→ WORK INSTRUCTION:
Rewrite the listing below from its first line through the line containing "breadcrumb: Home › Resource groups › testresourcesto… is", inclusive, switching every "screenshot" to "screen capture" and changing nothing else. Leave the pictures out of the answer.

→ Stored data:

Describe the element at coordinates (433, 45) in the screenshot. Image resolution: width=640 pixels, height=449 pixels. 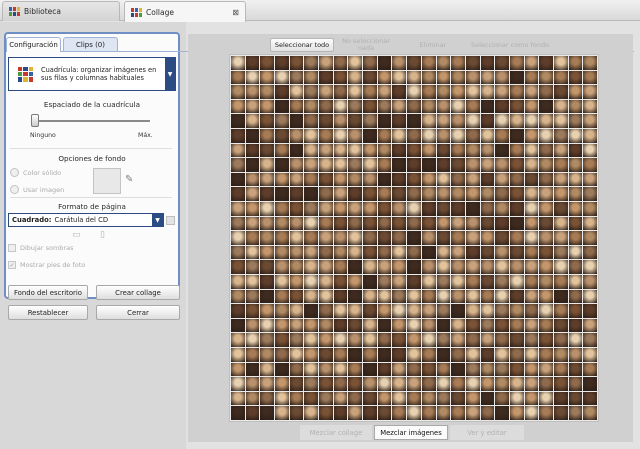
I see `delete-button: Eliminar` at that location.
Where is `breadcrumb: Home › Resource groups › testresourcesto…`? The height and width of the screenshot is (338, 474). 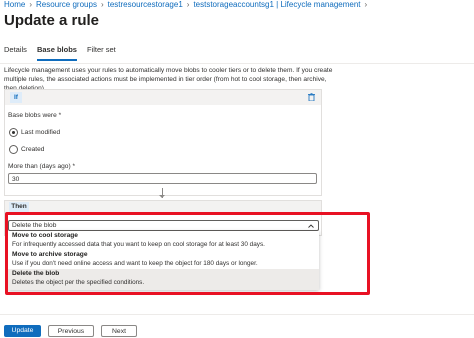
breadcrumb: Home › Resource groups › testresourcesto… is located at coordinates (188, 4).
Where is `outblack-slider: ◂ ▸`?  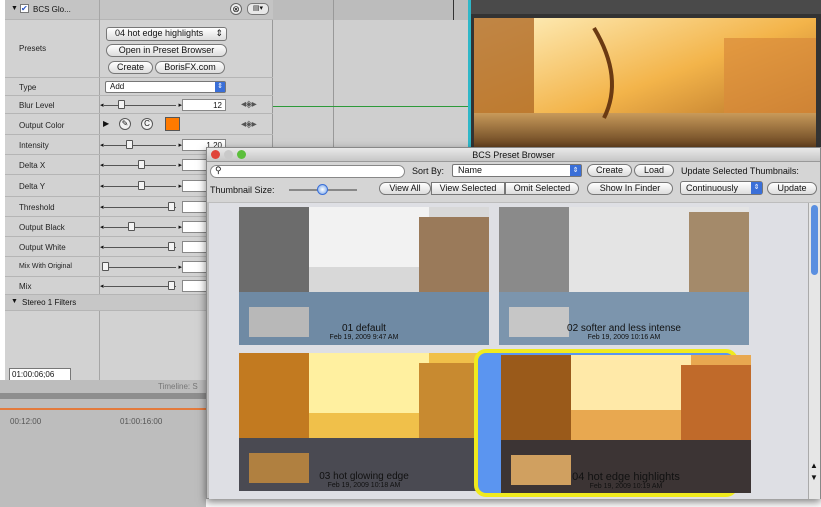 outblack-slider: ◂ ▸ is located at coordinates (141, 227).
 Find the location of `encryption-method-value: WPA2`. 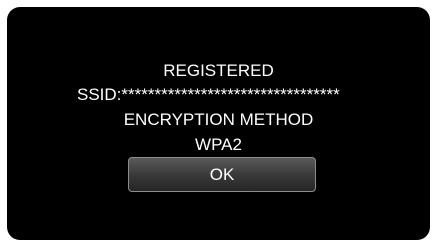

encryption-method-value: WPA2 is located at coordinates (218, 144).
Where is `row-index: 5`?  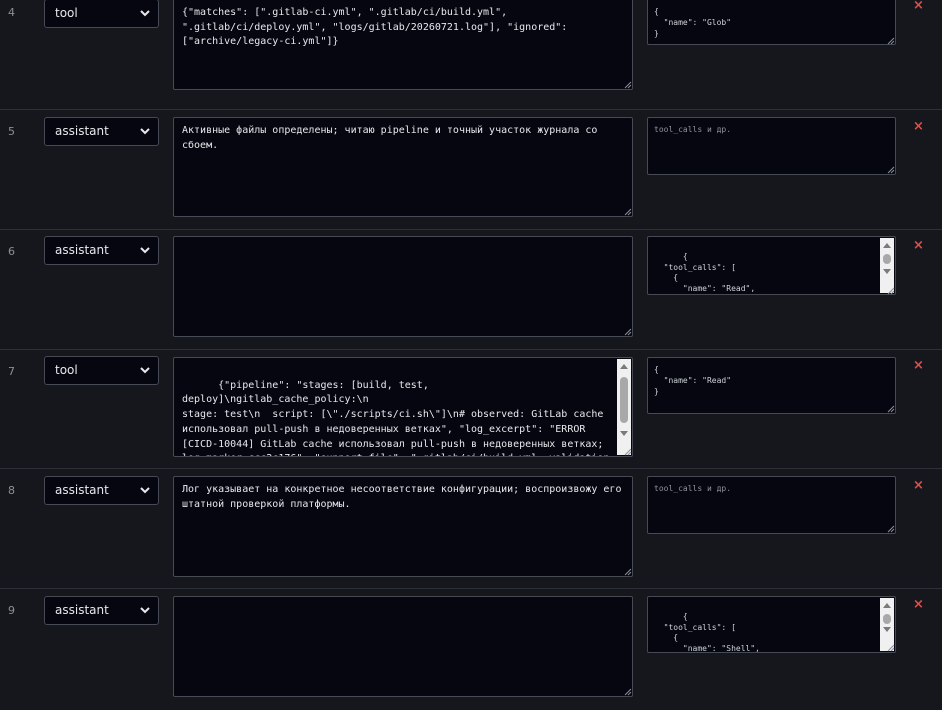
row-index: 5 is located at coordinates (12, 132).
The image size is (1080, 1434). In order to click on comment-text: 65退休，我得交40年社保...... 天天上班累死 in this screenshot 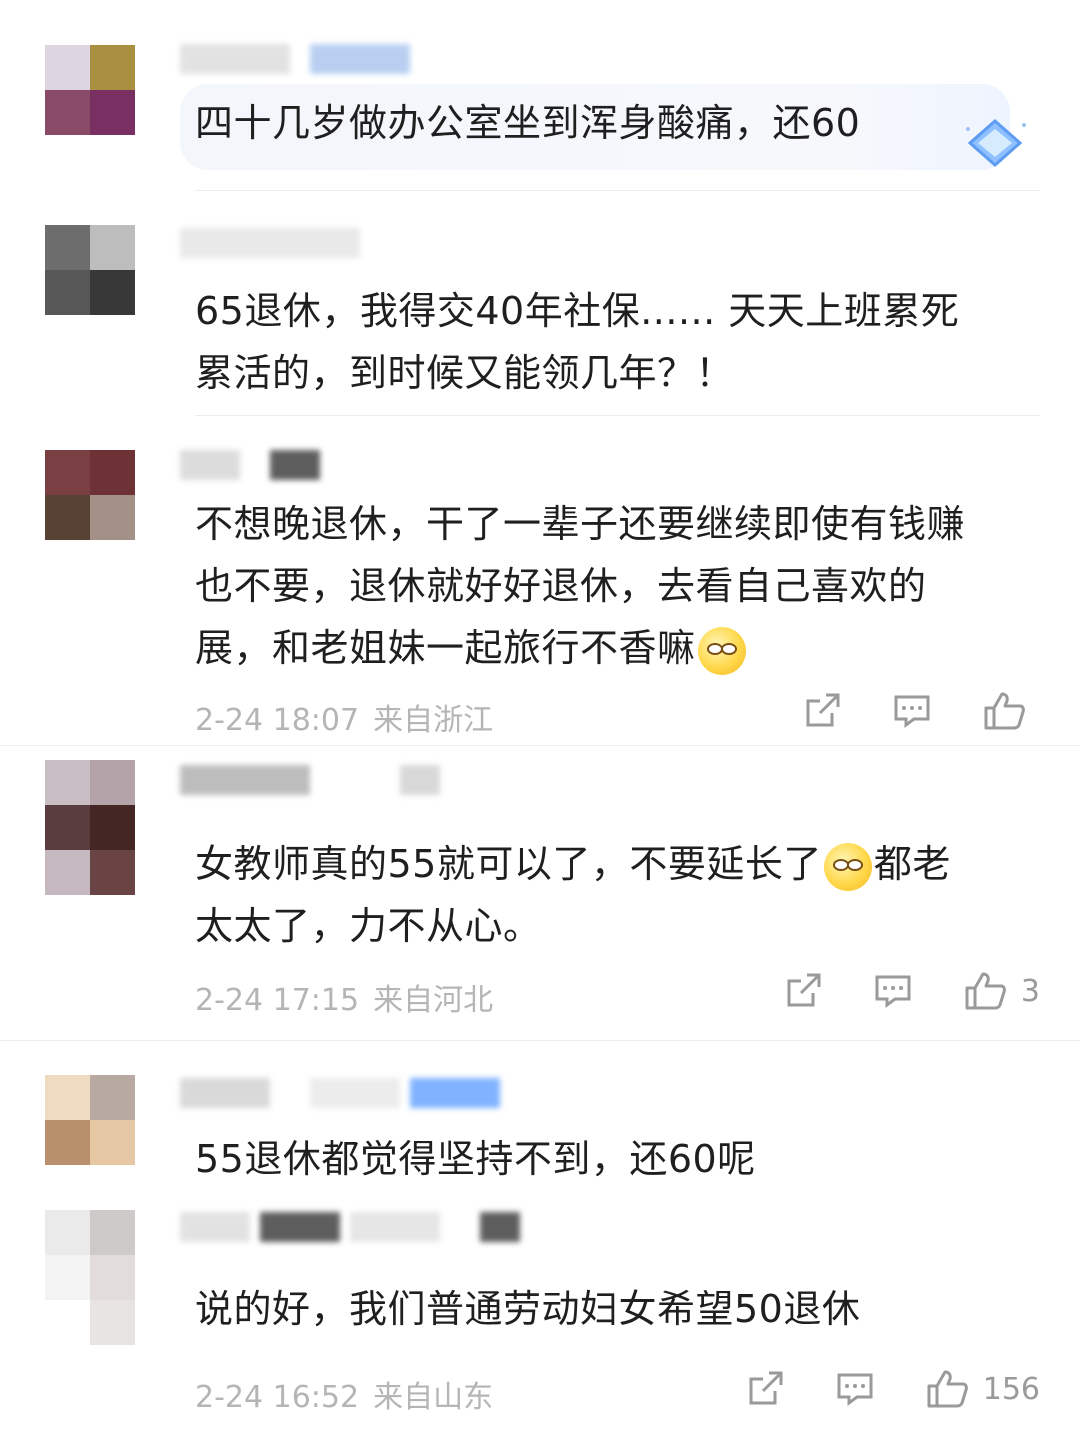, I will do `click(578, 311)`.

→ RESULT OF THE EXERCISE:
Describe the element at coordinates (433, 45) in the screen capture. Image resolution: width=640 pixels, height=449 pixels. 
I see `delete-button: Eliminar` at that location.
Where is `breadcrumb: Home › Resource groups › testresourcesto…`? The height and width of the screen capture is (338, 474). 
breadcrumb: Home › Resource groups › testresourcesto… is located at coordinates (188, 4).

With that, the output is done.